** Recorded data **
((

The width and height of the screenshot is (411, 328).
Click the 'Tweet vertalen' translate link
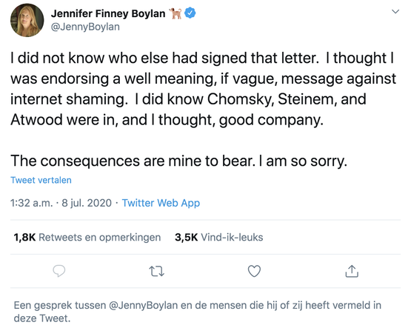(x=41, y=180)
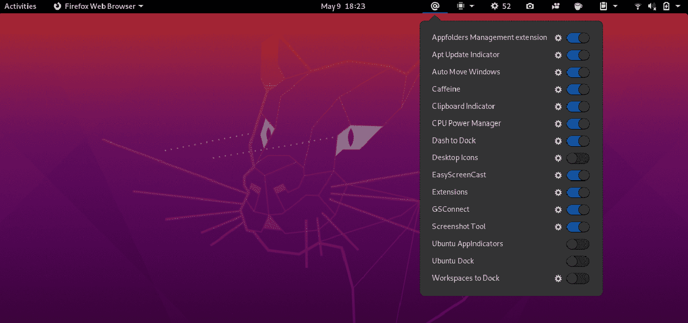Click the Wi-Fi status icon
Screen dimensions: 688x323
tap(637, 6)
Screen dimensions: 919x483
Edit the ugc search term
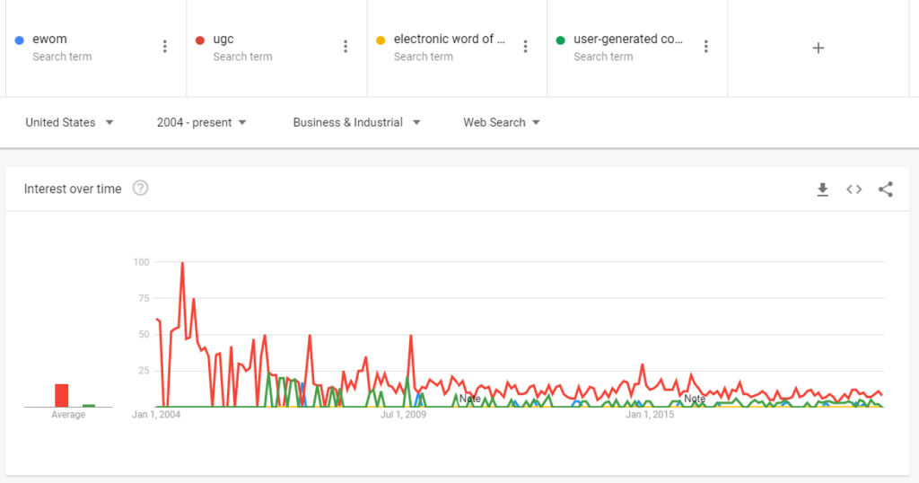pos(223,40)
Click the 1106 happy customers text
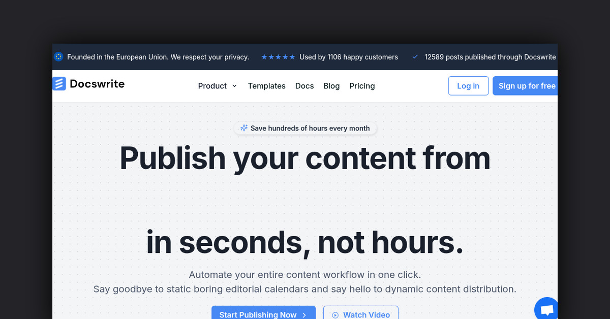 coord(349,57)
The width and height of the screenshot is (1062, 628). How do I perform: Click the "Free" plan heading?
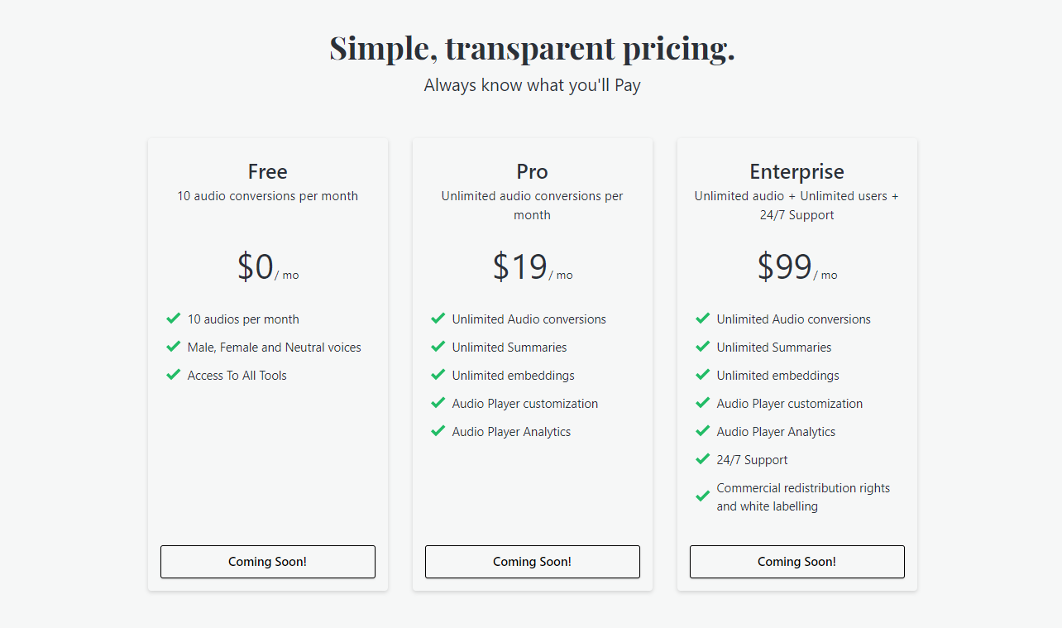tap(267, 171)
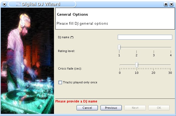Click the Digital DJ Wizard title icon
The height and width of the screenshot is (116, 176).
click(18, 4)

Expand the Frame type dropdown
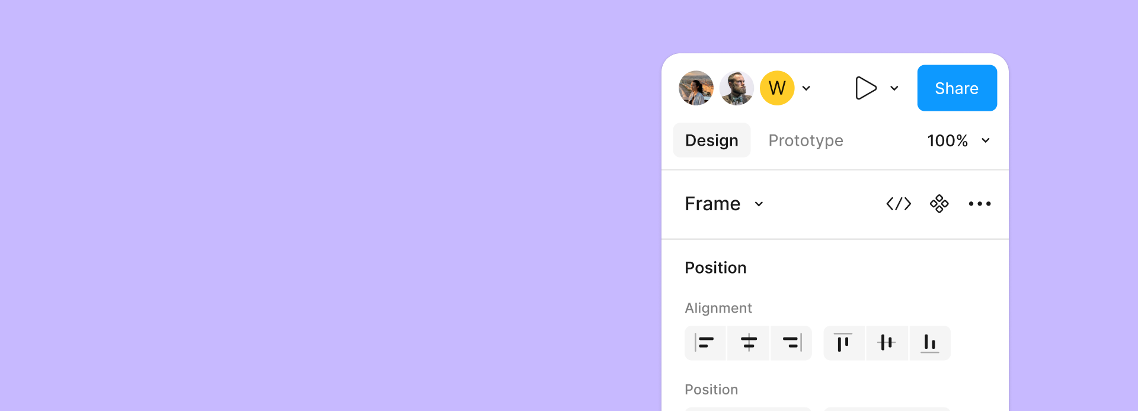pyautogui.click(x=723, y=203)
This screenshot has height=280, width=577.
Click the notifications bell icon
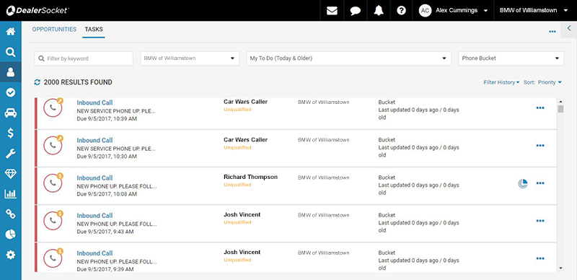click(x=379, y=11)
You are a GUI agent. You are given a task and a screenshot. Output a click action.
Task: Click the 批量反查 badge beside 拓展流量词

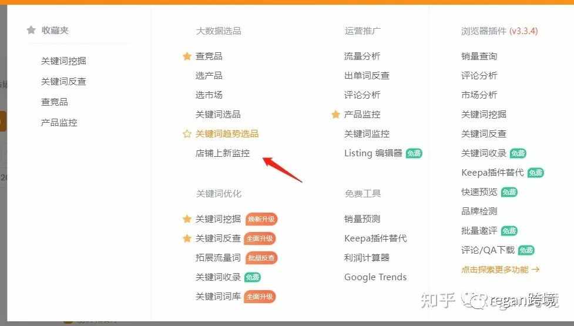click(261, 258)
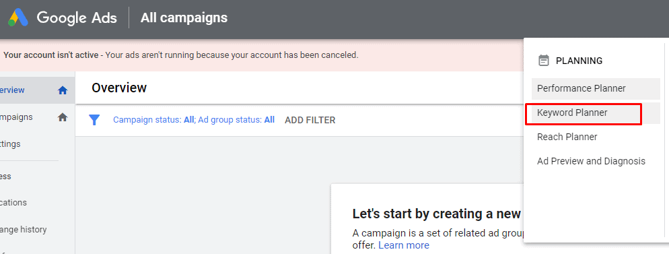
Task: Open Ad Preview and Diagnosis
Action: 591,162

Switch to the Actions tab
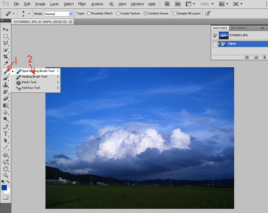(238, 28)
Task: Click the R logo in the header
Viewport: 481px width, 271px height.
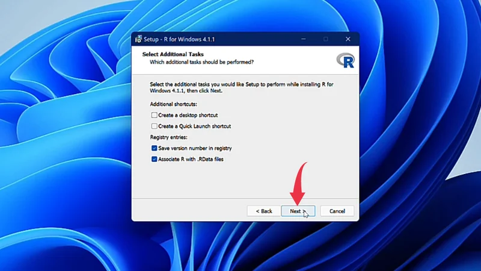Action: [x=345, y=59]
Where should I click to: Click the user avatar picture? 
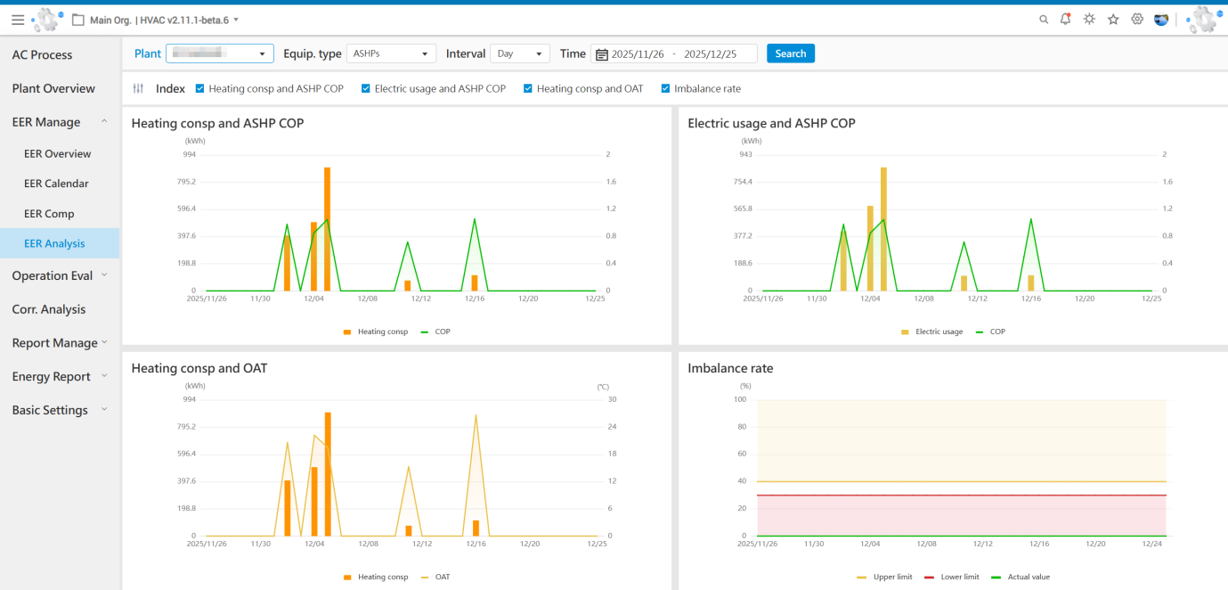(1161, 20)
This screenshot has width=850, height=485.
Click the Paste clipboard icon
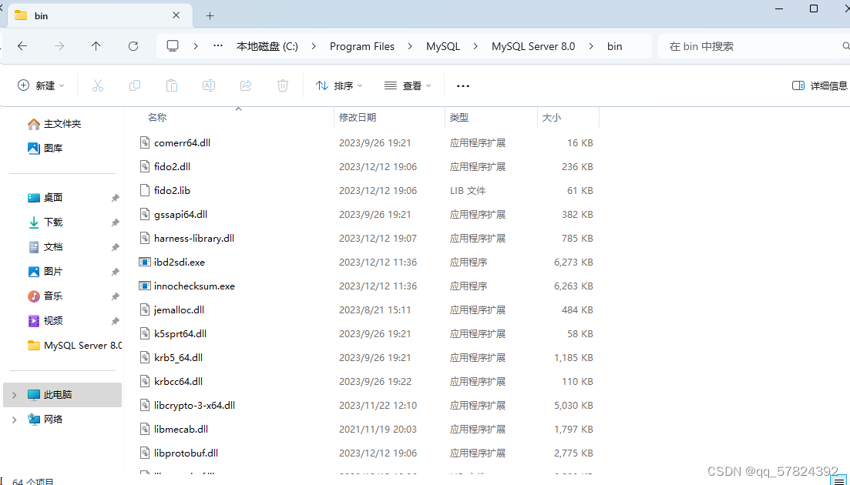[x=172, y=85]
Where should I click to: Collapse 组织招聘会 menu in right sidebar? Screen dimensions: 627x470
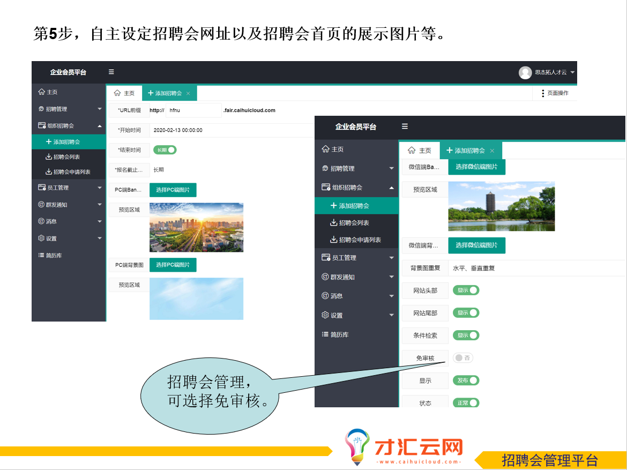[391, 188]
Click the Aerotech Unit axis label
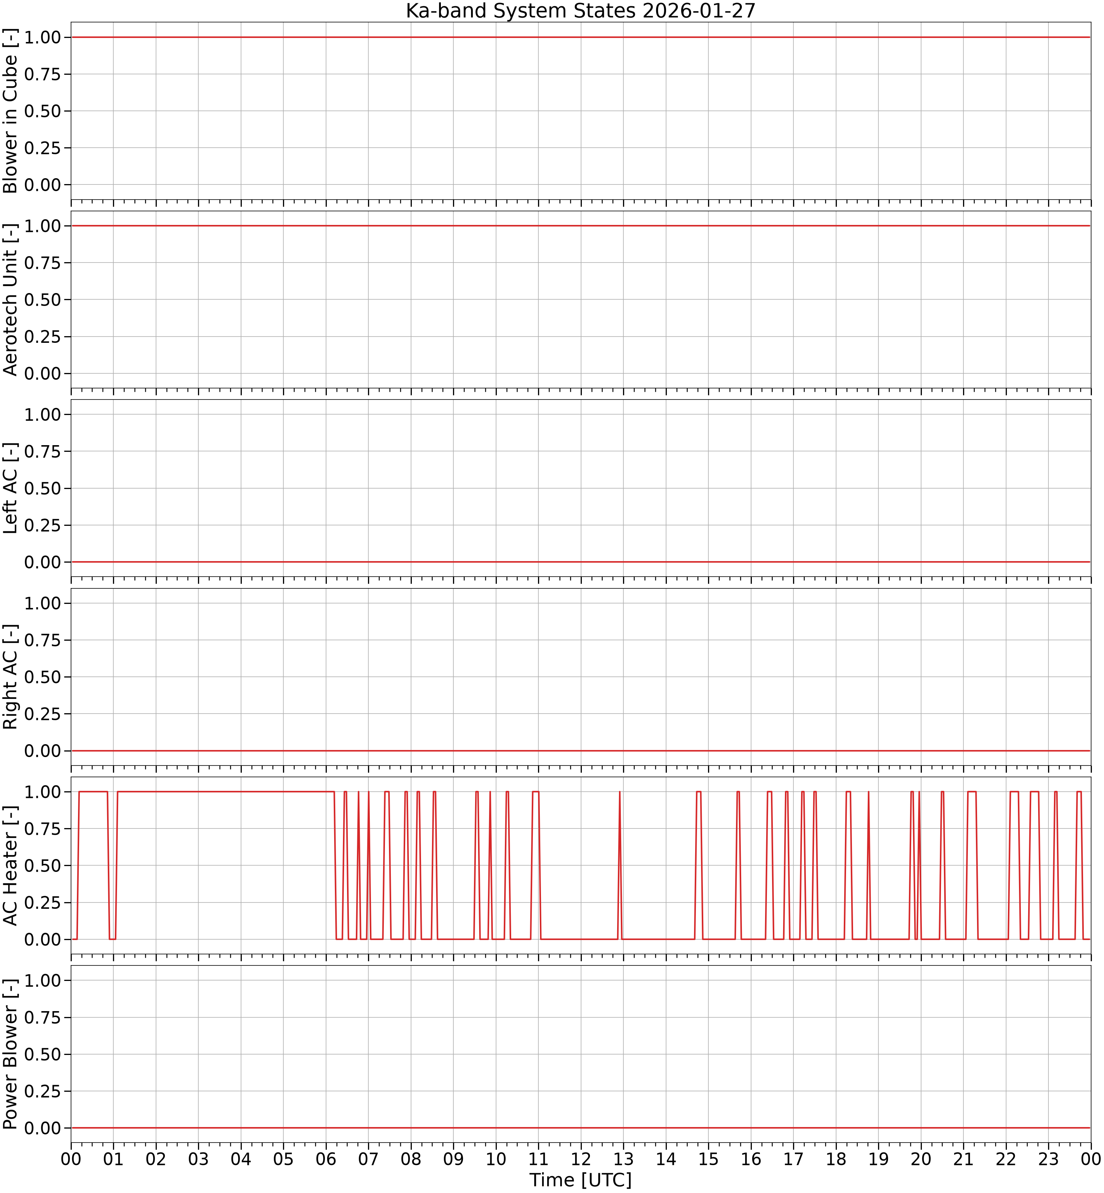The image size is (1104, 1193). point(10,299)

))

** What is needed **
Repeat the records above verbatim, with no pictures in the result.

** Reply to the exercise **
The width and height of the screenshot is (411, 328).
Click the 'Tweet vertalen' translate link
(x=41, y=180)
Click the Wi-Fi status icon
Screen dimensions: 688x323
tap(637, 6)
Screen dimensions: 919x483
Edit the ugc search term
pos(223,40)
Click the 1106 happy customers text
 coord(349,57)
The width and height of the screenshot is (1062, 628). How do I perform: Click the "Free" plan heading?
tap(267, 171)
Click the Digital DJ Wizard title icon
The height and width of the screenshot is (116, 176).
click(18, 4)

Expand the Frame type dropdown
pyautogui.click(x=723, y=203)
This screenshot has height=280, width=577.
Click the notifications bell icon
click(x=379, y=11)
You are a GUI agent. You are given a task and a screenshot. Output a click action.
Task: Click the 批量反查 badge beside 拓展流量词

click(261, 258)
Task: Open Ad Preview and Diagnosis
Action: 591,162

Switch to the Actions tab
(238, 28)
Task: Click the R logo in the header
Viewport: 481px width, 271px height.
Action: [x=345, y=59]
Where should I click to: Click the user avatar picture? 
(1161, 20)
This screenshot has width=850, height=485.
Click the Paste clipboard icon
[x=172, y=85]
Where should I click to: Collapse 组织招聘会 menu in right sidebar? Screen dimensions: 627x470
[391, 188]
Click the Aerotech Unit axis label
The image size is (1104, 1193). point(10,299)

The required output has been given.